MoleculeNet: A Benchmark for Molecular Machine Learning
Zhenqin Wu, Bharath Ramsundar, Evan N. Feinberg, Joseph Gomes, Caleb Geniesse, Aneesh S. Pappu, Karl Leswing, Vijay Pande
TL;DR
MoleculeNet provides a unified, open benchmark for molecular machine learning by compiling 17 diverse datasets across quantum, physical, biophysical, and physiological properties, and implementing standardized splits, metrics, and varied featurizations in DeepChem. The study demonstrates that graph-based, learnable representations generally outperform conventional methods on many tasks, particularly with sufficient data, while noting caveats for data-scarce or highly imbalanced problems where physics-aware features or alternative models may prevail. By enabling modular comparisons of featurization, models, and splits, MoleculeNet exposes domain-specific insights—distance-aware representations excel for quantum/mechanical tasks, whereas scaffold/time splits probe generalization more stringently than random splits. The benchmark aims to catalyze rapid methodological progress in molecular ML and to serve as a lasting resource for researchers, with ongoing expansion and community contributions encouraged via the DeepChem ecosystem.
Abstract
Molecular machine learning has been maturing rapidly over the last few years. Improved methods and the presence of larger datasets have enabled machine learning algorithms to make increasingly accurate predictions about molecular properties.
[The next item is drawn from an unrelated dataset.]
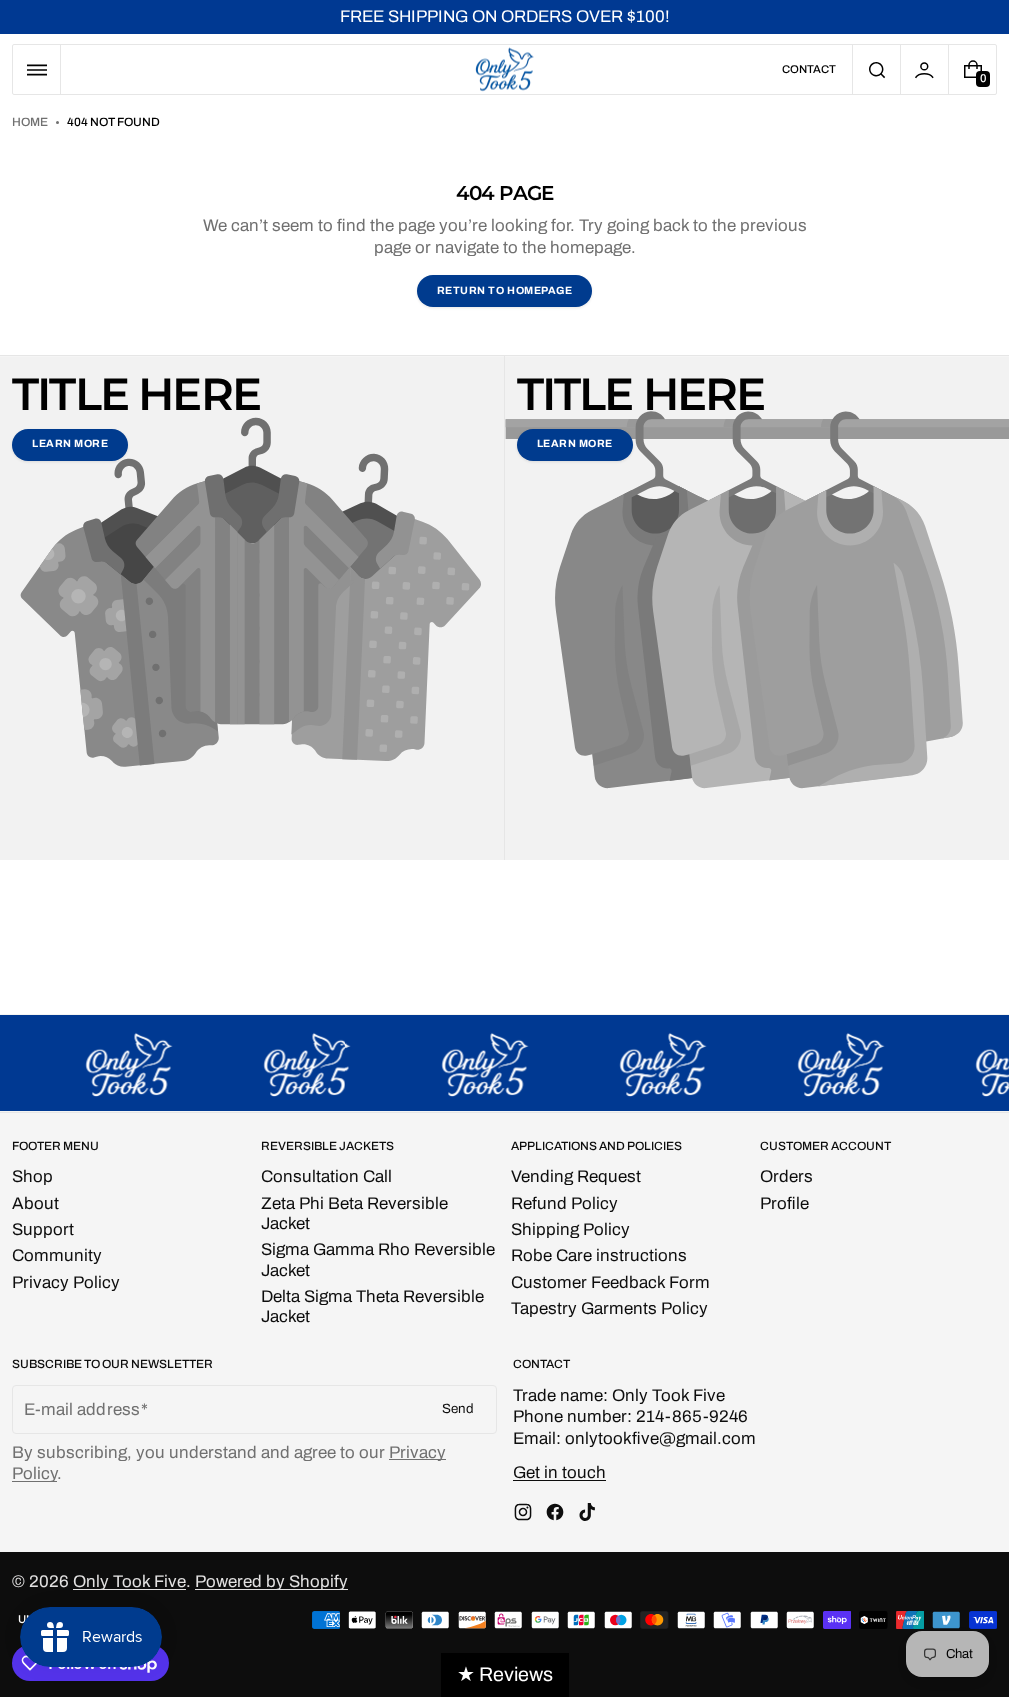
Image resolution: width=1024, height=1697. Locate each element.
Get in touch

However, algorithmic progress has been limited due to the lack of a standard benchmark to compare the efficacy of proposed methods; most new algorithms are benchmarked on different datasets making it challenging to gauge the quality of proposed methods. This work introduces MoleculeNet, a large scale benchmark for molecular machine learning. MoleculeNet curates multiple public datasets, establishes metrics for evaluation, and offers high quality open-source implementations of multiple previously proposed molecular featurization and learning algorithms (released as part of the DeepChem open source library). MoleculeNet benchmarks demonstrate that learnable representations are powerful tools for molecular machine learning and broadly offer the best performance. However, this result comes with caveats. Learnable representations still struggle to deal with complex tasks under data scarcity and highly imbalanced classification. For quantum mechanical and biophysical datasets, the use of physics-aware featurizations can be more important than choice of particular learning algorithm.